[Stored data]:
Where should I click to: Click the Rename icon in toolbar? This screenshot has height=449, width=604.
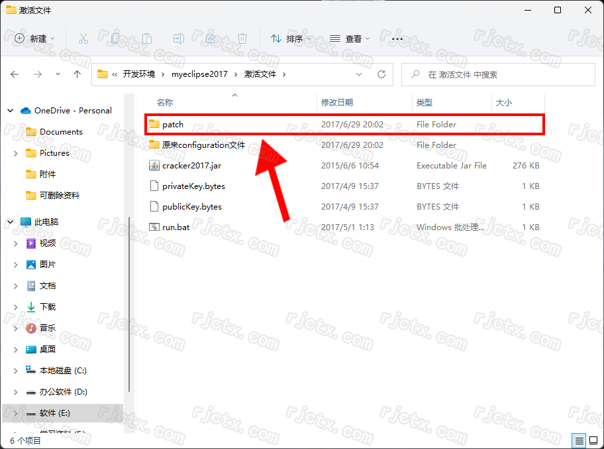179,38
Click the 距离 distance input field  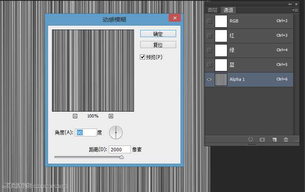120,149
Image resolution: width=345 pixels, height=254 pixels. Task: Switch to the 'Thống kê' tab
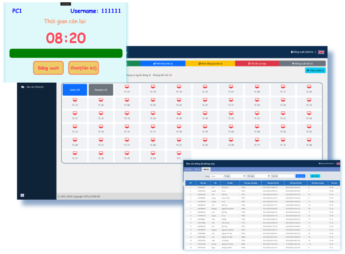coord(188,170)
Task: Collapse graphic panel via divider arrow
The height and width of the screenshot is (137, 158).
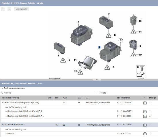Action: click(97, 80)
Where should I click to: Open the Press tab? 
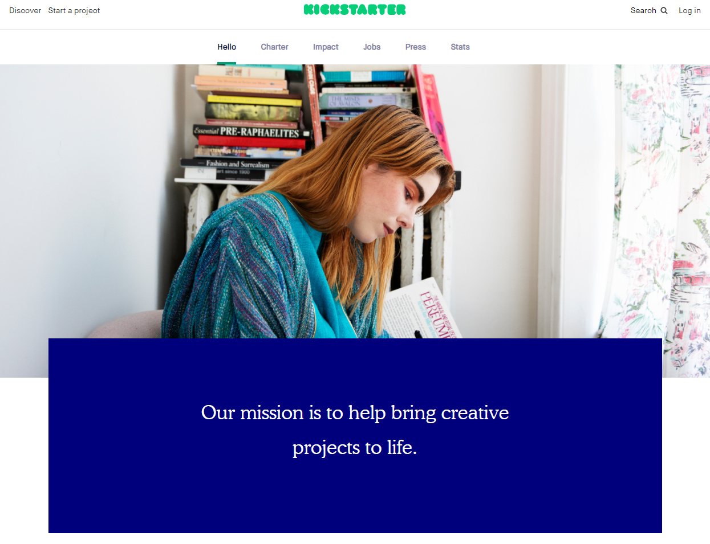pyautogui.click(x=416, y=47)
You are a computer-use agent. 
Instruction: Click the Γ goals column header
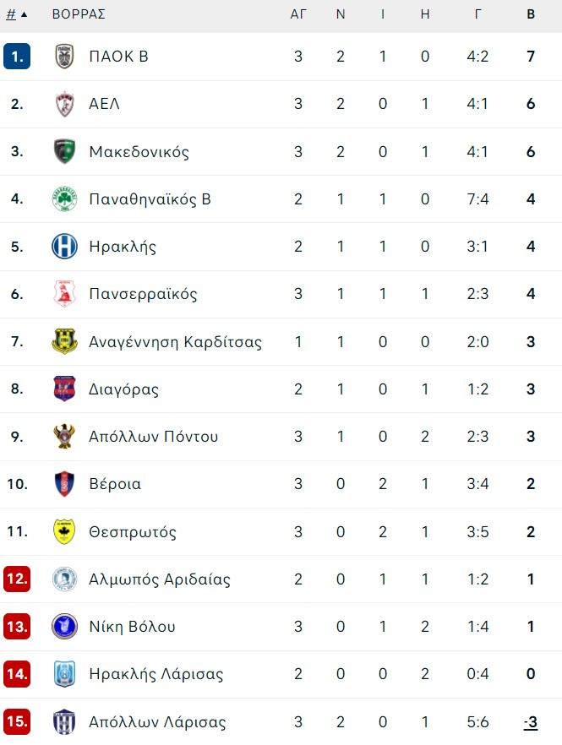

[Work task]:
The lines to restate word for word run from the line that contains "You are a computer-use agent." through the end of the entries above, both ends included. Leave out all pictures and write nothing else.

[Response box]:
You are a computer-use agent. 
Instruction: Click the Γ goals column header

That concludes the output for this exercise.